## DOCUMENT PASSAGE:
Stupid Problems
Sheep, solar, and the self-conception of systems
Of the secondhand insights I’ve absorbed from my husband’s work in the solar industry, this one surprised me most: the single biggest cost, for many solar farms, is cutting the grass.
This fact becomes less surprising after a few seconds of thought — they really are just big fields, aren’t they? And grass can catch fire, especially in hot, dry weather when heavy duty electrical equipment can overheat. Obviously, grass catching fire is bad for business.
Okay then, you just hire people to cut the grass, right? Often, yes. But sometimes it is actually easier, cheaper, or better to cut the grass with flocks of sheep. (Sometimes even goats! But usually not, because they eat the wires.)
Ever since I learned about the sheep in solar, I have been tickled by this mental image: wooly creatures clomping their way between panels and wires, raising their heads periodically to chew as they might have done on a grassy field thousands of years ago, their ‘baaahs’ now harmonizing with the thrum of electricity. Ah, progress!
But it is not just an image, it is reality. And in this reality, not only is the solar business under the tyranny of grass (the banality!), it is often at the mercy of the peculiarities of sheep (the indignity!). I have become fascinated by this type of problem: the juxtaposition of a sophisticated sector (alternators! actuators! the future of energy!) with an unsophisticated problem. I call this a stupid problem.
A stupid problem is a problem that presents an obvious constraint to a system yet sits outside of the system’s self-conception, and therefore has no solution produced by the system. It does not get allocated the same problem-solving treatment or procedural energy that other “normal” bottlenecks receive, because the system believes it shouldn’t bother.
Solar companies behave as though they generate energy, when in reality they run grass management operations. But wait, there’s more! Here’s another stupid problem in the solar industry: it’s really hard to keep the panels clean (and dirty panels don’t produce as much energy, of course). Solar companies are plagued more by the problems of maintenance than they are by the problems of energy creation.
Though stupid problems present obvious constraints, they are vexingly challenging to solve. Since they sit outside of a system’s self-conception (e.g. solar businesses don’t primarily consider themselves to be maintenance businesses), the organizations facing the problems simply can’t deal with them. The organizations are the wrong shape. The problems feel foreign.
Stupid problems feel foreign because they occupy two ends of a perception spectrum. On one end, as in the sheep example, the stupid problem appears so unsophisticated that it remains beneath consideration. On the other end, the stupid problem appears so hard that it remains out of reach.

## WORK ORDER A:
According to the passage on stupid problems, what is the single biggest cost for many solar farms?
## WORK ORDER B:
Please sum up the passage on stupid problems in two sentences.
The records play no part in this work.

## GIVEN INFORMATION:
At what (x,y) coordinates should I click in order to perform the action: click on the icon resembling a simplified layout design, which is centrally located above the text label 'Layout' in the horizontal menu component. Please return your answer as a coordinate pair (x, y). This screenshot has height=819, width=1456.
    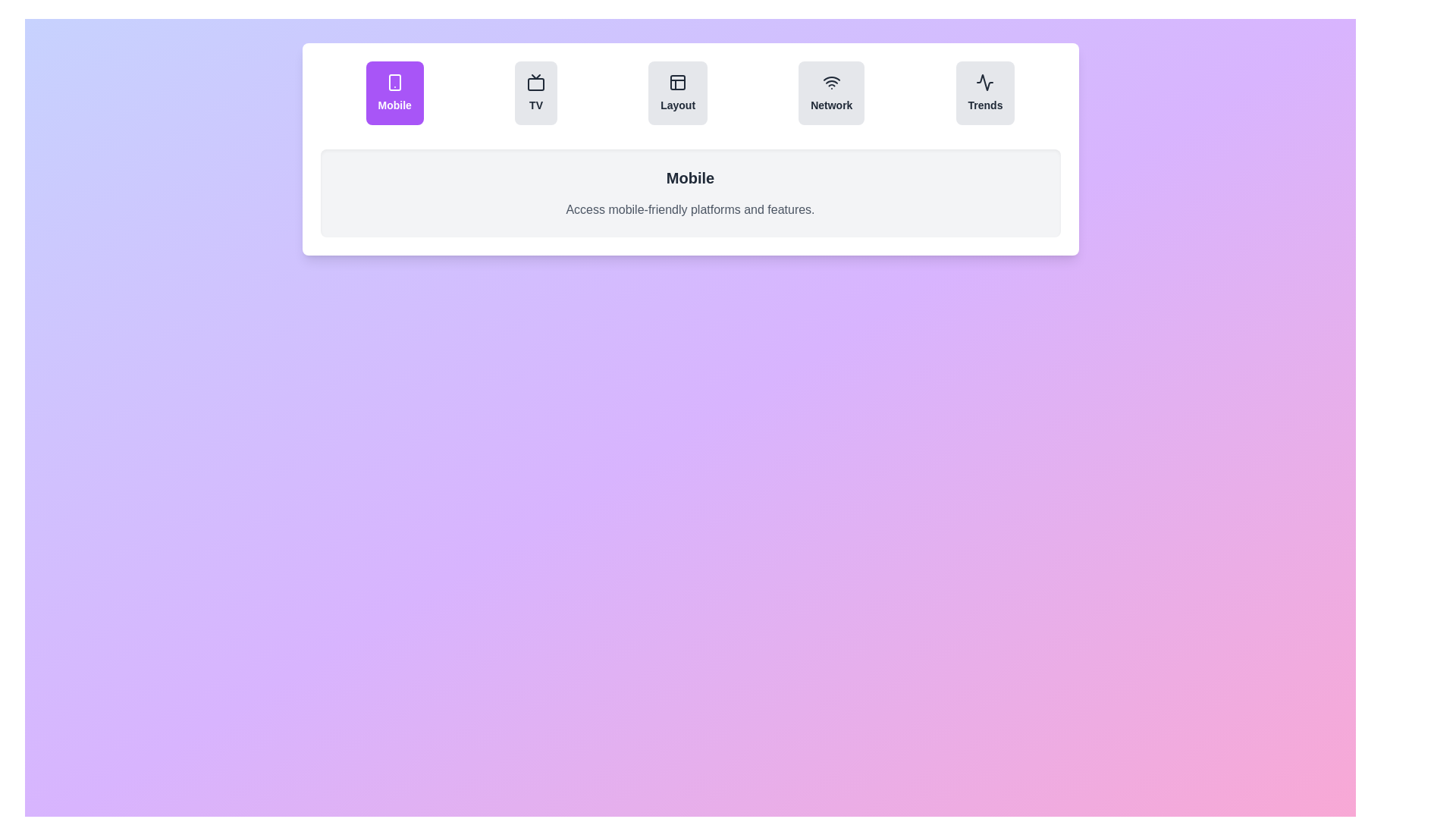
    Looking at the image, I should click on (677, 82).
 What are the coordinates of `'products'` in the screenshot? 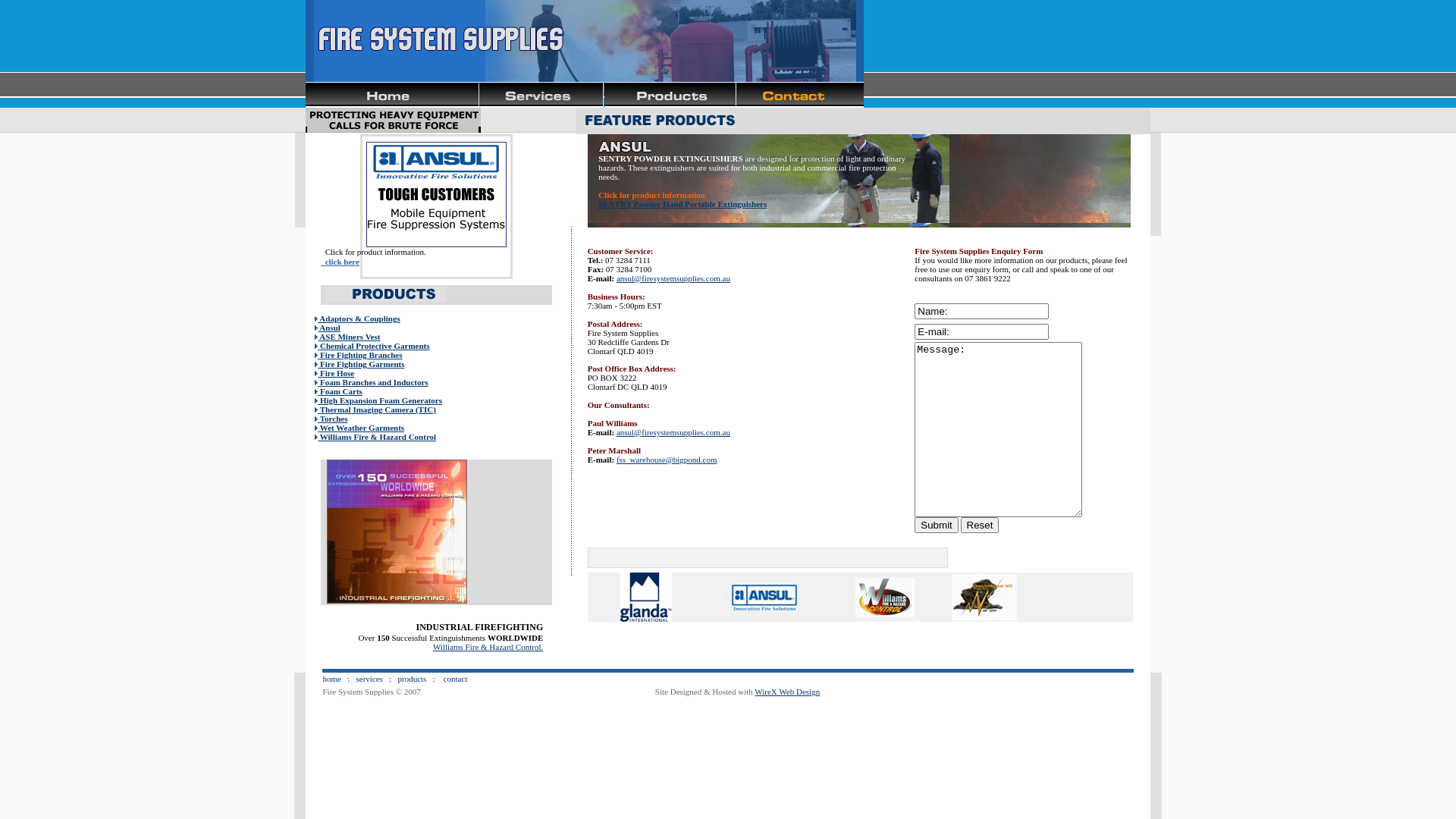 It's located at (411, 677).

...

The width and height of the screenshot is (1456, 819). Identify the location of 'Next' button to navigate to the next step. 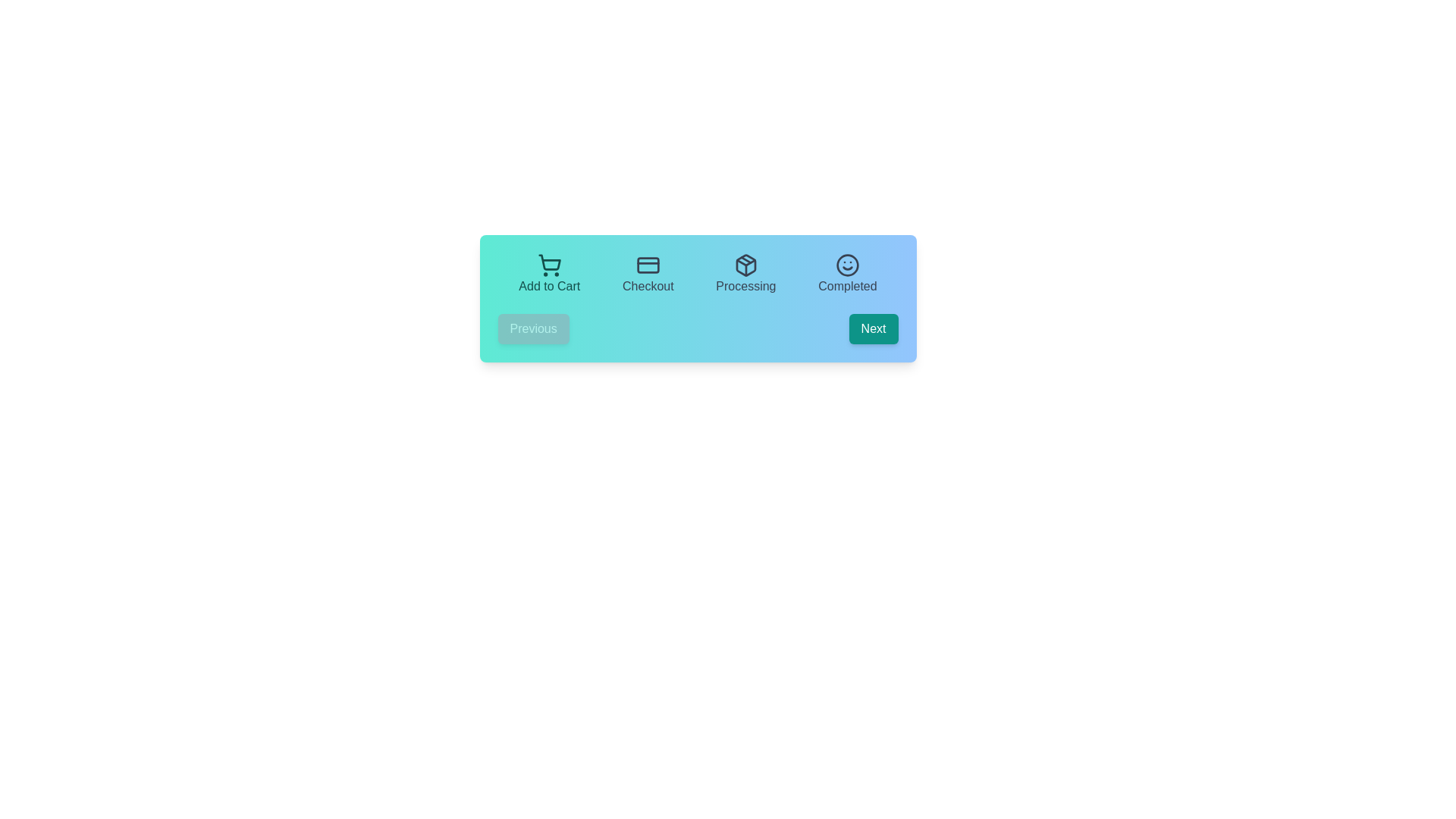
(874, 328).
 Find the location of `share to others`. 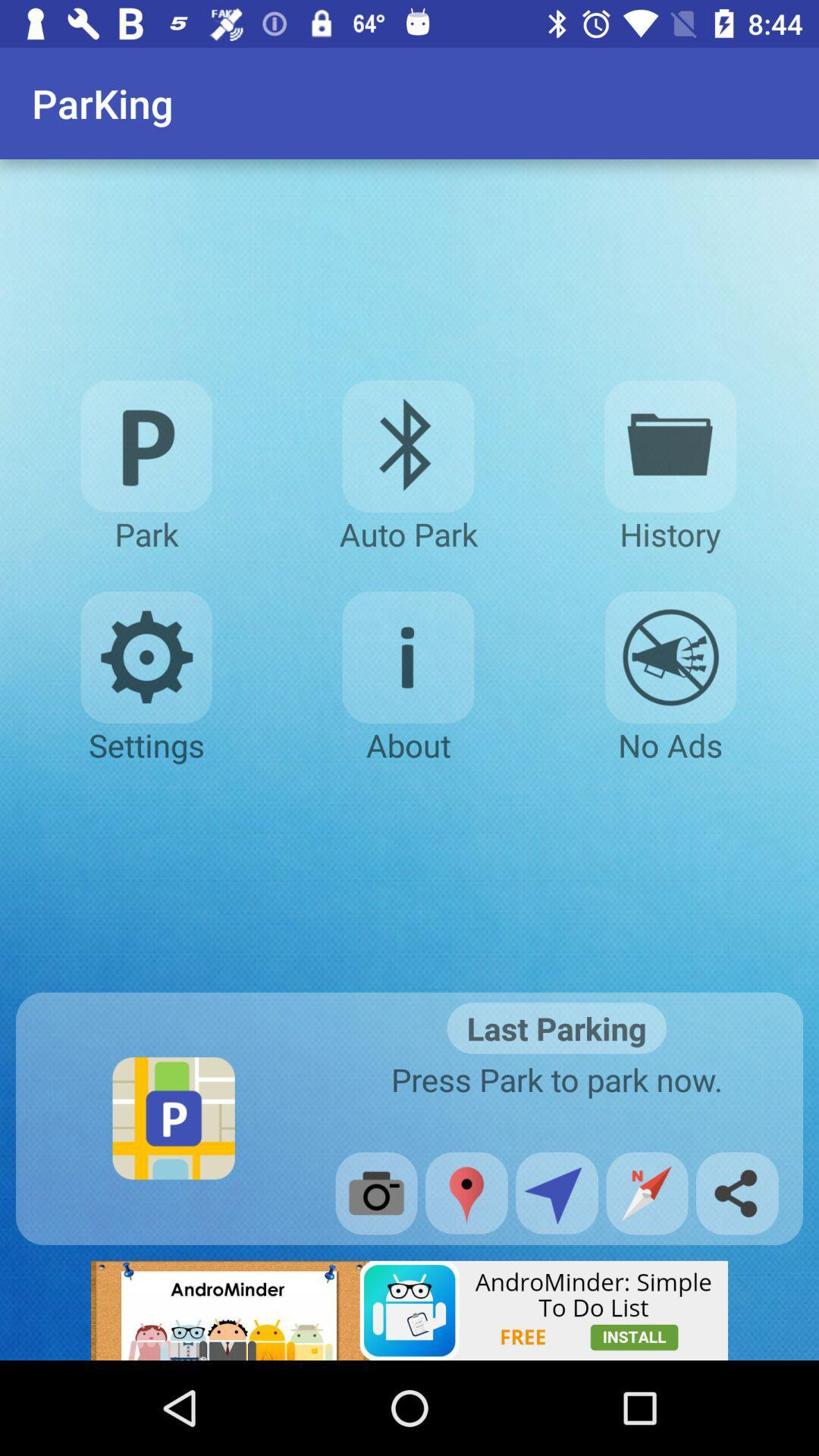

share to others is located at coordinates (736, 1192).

* * *

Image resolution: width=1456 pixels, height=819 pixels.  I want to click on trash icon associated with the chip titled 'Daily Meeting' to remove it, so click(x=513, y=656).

## WORKED SOLUTION A:
Cutting the grass.

## WORKED SOLUTION B:
For many solar farms the biggest cost is cutting the grass, sometimes done with flocks of sheep, and keeping the panels clean is another hard maintenance problem. The passage calls these stupid problems: obvious constraints that sit outside a system's self-conception, so the system produces no solution and they feel foreign, seeming either too unsophisticated to consider or too hard to reach.